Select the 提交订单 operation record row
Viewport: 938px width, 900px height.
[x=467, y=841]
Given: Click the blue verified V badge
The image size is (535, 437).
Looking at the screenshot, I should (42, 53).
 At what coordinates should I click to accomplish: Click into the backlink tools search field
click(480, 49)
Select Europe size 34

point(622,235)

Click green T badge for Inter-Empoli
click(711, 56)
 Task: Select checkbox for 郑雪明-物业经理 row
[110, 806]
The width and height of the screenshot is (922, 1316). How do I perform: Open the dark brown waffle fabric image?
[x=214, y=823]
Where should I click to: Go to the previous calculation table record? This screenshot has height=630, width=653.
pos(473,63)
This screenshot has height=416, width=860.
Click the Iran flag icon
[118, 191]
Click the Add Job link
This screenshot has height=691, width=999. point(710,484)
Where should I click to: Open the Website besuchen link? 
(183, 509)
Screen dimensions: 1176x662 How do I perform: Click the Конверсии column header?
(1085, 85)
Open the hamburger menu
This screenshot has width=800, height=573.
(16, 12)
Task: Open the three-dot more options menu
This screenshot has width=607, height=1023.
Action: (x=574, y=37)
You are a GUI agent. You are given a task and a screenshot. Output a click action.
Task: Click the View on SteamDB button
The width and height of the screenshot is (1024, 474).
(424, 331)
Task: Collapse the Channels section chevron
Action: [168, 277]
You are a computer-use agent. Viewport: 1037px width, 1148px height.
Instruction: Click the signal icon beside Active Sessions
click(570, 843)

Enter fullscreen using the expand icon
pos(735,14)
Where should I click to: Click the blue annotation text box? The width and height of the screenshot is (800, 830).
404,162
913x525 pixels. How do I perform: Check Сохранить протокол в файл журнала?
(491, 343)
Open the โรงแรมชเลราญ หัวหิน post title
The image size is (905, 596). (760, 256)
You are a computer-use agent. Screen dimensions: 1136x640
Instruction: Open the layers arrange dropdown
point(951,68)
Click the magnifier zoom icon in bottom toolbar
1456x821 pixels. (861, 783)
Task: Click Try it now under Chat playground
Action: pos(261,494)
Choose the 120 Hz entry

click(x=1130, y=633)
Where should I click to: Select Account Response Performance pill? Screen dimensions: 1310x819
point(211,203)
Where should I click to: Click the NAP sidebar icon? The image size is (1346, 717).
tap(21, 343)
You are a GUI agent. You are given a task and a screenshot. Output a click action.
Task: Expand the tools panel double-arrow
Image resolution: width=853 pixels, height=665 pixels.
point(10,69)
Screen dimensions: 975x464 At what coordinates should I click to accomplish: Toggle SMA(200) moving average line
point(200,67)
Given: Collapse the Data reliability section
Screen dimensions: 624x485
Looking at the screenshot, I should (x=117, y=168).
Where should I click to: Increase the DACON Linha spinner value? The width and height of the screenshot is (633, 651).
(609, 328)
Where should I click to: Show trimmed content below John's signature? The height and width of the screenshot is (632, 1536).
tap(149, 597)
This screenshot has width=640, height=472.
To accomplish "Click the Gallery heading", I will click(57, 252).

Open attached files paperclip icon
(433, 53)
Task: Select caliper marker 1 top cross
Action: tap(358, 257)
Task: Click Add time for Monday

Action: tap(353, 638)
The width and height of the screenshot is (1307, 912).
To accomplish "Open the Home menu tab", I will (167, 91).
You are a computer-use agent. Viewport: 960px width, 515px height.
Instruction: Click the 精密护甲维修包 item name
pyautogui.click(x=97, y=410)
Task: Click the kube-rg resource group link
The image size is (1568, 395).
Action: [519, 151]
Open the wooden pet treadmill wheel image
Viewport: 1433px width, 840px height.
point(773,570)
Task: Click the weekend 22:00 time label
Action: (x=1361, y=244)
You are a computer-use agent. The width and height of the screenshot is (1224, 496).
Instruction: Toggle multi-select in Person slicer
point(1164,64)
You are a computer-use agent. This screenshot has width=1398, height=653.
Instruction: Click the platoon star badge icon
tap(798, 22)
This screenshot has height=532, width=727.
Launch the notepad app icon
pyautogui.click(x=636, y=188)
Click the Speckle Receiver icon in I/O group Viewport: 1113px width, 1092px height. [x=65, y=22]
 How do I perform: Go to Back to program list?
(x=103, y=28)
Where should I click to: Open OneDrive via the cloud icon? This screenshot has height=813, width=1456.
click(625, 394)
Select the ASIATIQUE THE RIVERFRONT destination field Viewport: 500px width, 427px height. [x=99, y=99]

* WHAT YOU ARE ASKED TO DO *
Repeat back the listing above exactly, including every line.

* YOUR RESPONSE *
Select the 提交订单 operation record row
Viewport: 938px width, 900px height.
[x=467, y=841]
Given: Click the blue verified V badge
The image size is (535, 437).
Looking at the screenshot, I should (42, 53).
 At what coordinates should I click to accomplish: Click into the backlink tools search field
click(480, 49)
Select Europe size 34

point(622,235)

Click green T badge for Inter-Empoli
click(711, 56)
 Task: Select checkbox for 郑雪明-物业经理 row
[110, 806]
The width and height of the screenshot is (922, 1316). How do I perform: Open the dark brown waffle fabric image?
[x=214, y=823]
Where should I click to: Go to the previous calculation table record? This screenshot has height=630, width=653.
pos(473,63)
This screenshot has height=416, width=860.
Click the Iran flag icon
[118, 191]
Click the Add Job link
This screenshot has height=691, width=999. point(710,484)
Where should I click to: Open the Website besuchen link? 
(183, 509)
Screen dimensions: 1176x662 How do I perform: Click the Конверсии column header?
(1085, 85)
Open the hamburger menu
This screenshot has width=800, height=573.
(16, 12)
Task: Open the three-dot more options menu
This screenshot has width=607, height=1023.
Action: (x=574, y=37)
You are a GUI agent. You are given a task and a screenshot. Output a click action.
Task: Click the View on SteamDB button
The width and height of the screenshot is (1024, 474).
(424, 331)
Task: Collapse the Channels section chevron
Action: [168, 277]
You are a computer-use agent. Viewport: 1037px width, 1148px height.
Instruction: Click the signal icon beside Active Sessions
click(570, 843)

Enter fullscreen using the expand icon
pos(735,14)
Where should I click to: Click the blue annotation text box? The width and height of the screenshot is (800, 830).
404,162
913x525 pixels. How do I perform: Check Сохранить протокол в файл журнала?
(491, 343)
Open the โรงแรมชเลราญ หัวหิน post title
The image size is (905, 596). (760, 256)
You are a computer-use agent. Screen dimensions: 1136x640
Instruction: Open the layers arrange dropdown
point(951,68)
Click the magnifier zoom icon in bottom toolbar
1456x821 pixels. (861, 783)
Task: Click Try it now under Chat playground
Action: pos(261,494)
Choose the 120 Hz entry

click(x=1130, y=633)
Where should I click to: Select Account Response Performance pill? Screen dimensions: 1310x819
point(211,203)
Where should I click to: Click the NAP sidebar icon? The image size is (1346, 717).
tap(21, 343)
You are a GUI agent. You are given a task and a screenshot. Output a click action.
Task: Expand the tools panel double-arrow
Image resolution: width=853 pixels, height=665 pixels.
point(10,69)
Screen dimensions: 975x464 At what coordinates should I click to accomplish: Toggle SMA(200) moving average line
point(200,67)
Given: Collapse the Data reliability section
Screen dimensions: 624x485
Looking at the screenshot, I should (x=117, y=168).
Where should I click to: Increase the DACON Linha spinner value? The width and height of the screenshot is (633, 651).
(609, 328)
Where should I click to: Show trimmed content below John's signature? The height and width of the screenshot is (632, 1536).
tap(149, 597)
This screenshot has width=640, height=472.
To accomplish "Click the Gallery heading", I will click(57, 252).

Open attached files paperclip icon
(433, 53)
Task: Select caliper marker 1 top cross
Action: tap(358, 257)
Task: Click Add time for Monday

Action: tap(353, 638)
The width and height of the screenshot is (1307, 912).
To accomplish "Open the Home menu tab", I will (167, 91).
You are a computer-use agent. Viewport: 960px width, 515px height.
Instruction: Click the 精密护甲维修包 item name
pyautogui.click(x=97, y=410)
Task: Click the kube-rg resource group link
The image size is (1568, 395).
Action: [519, 151]
Open the wooden pet treadmill wheel image
Viewport: 1433px width, 840px height.
point(773,570)
Task: Click the weekend 22:00 time label
Action: (x=1361, y=244)
You are a computer-use agent. The width and height of the screenshot is (1224, 496).
Instruction: Toggle multi-select in Person slicer
point(1164,64)
You are a computer-use agent. This screenshot has width=1398, height=653.
Instruction: Click the platoon star badge icon
tap(798, 22)
This screenshot has height=532, width=727.
Launch the notepad app icon
pyautogui.click(x=636, y=188)
Click the Speckle Receiver icon in I/O group Viewport: 1113px width, 1092px height. [x=65, y=22]
 How do I perform: Go to Back to program list?
(x=103, y=28)
Where should I click to: Open OneDrive via the cloud icon? This screenshot has height=813, width=1456.
click(625, 394)
Select the ASIATIQUE THE RIVERFRONT destination field Viewport: 500px width, 427px height. [x=99, y=99]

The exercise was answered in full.